EXERCISE TASK
Retype the rows from the line with "Expand the グレード sort dropdown" to the line with "pyautogui.click(x=280, y=1127)", including both of those lines. Do not include the pictures in your answer.

DATASET EXTRACT
※

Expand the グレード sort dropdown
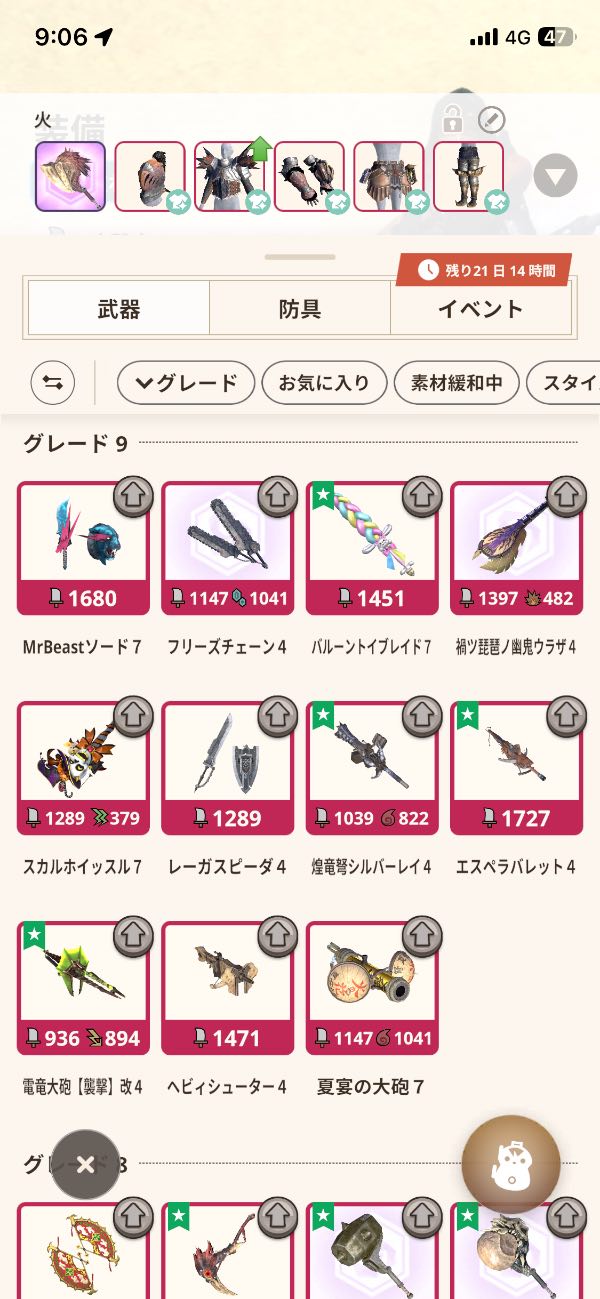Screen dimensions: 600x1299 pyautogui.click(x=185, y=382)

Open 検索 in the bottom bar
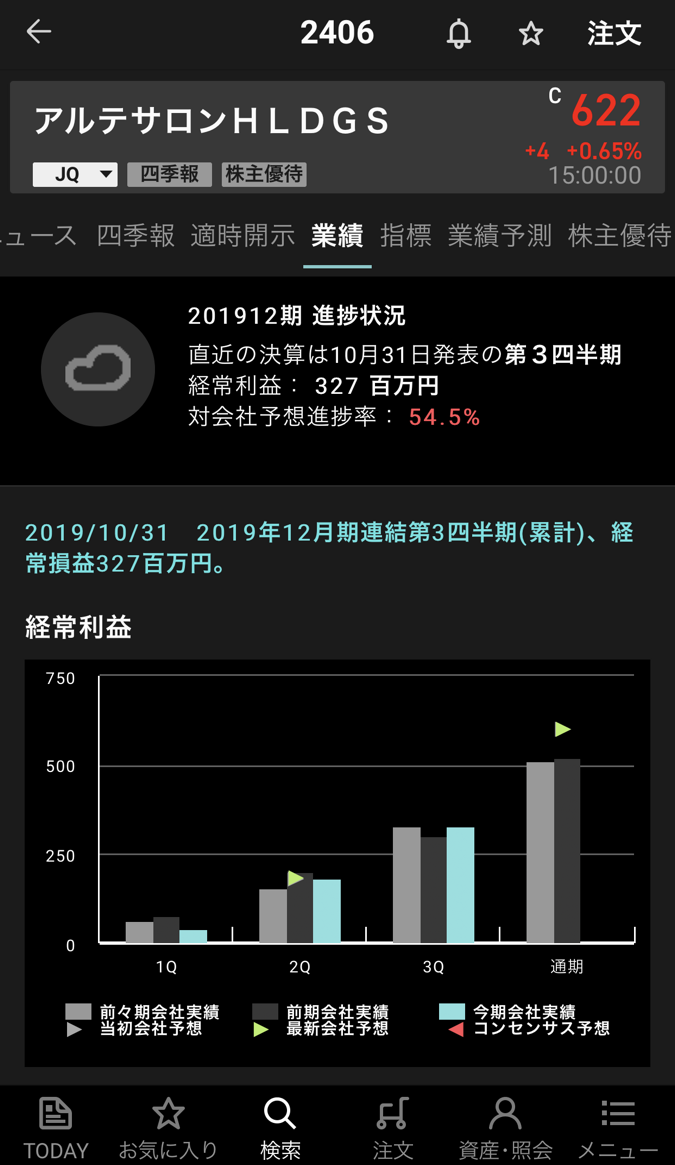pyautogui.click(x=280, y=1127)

※

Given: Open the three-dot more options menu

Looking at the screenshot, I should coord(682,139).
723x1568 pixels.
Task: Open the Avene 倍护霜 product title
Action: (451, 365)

※

TASK SOLUTION
Expand the グレード sort dropdown
Screen dimensions: 600x1299 pyautogui.click(x=185, y=382)

Open 検索 in the bottom bar
pyautogui.click(x=280, y=1127)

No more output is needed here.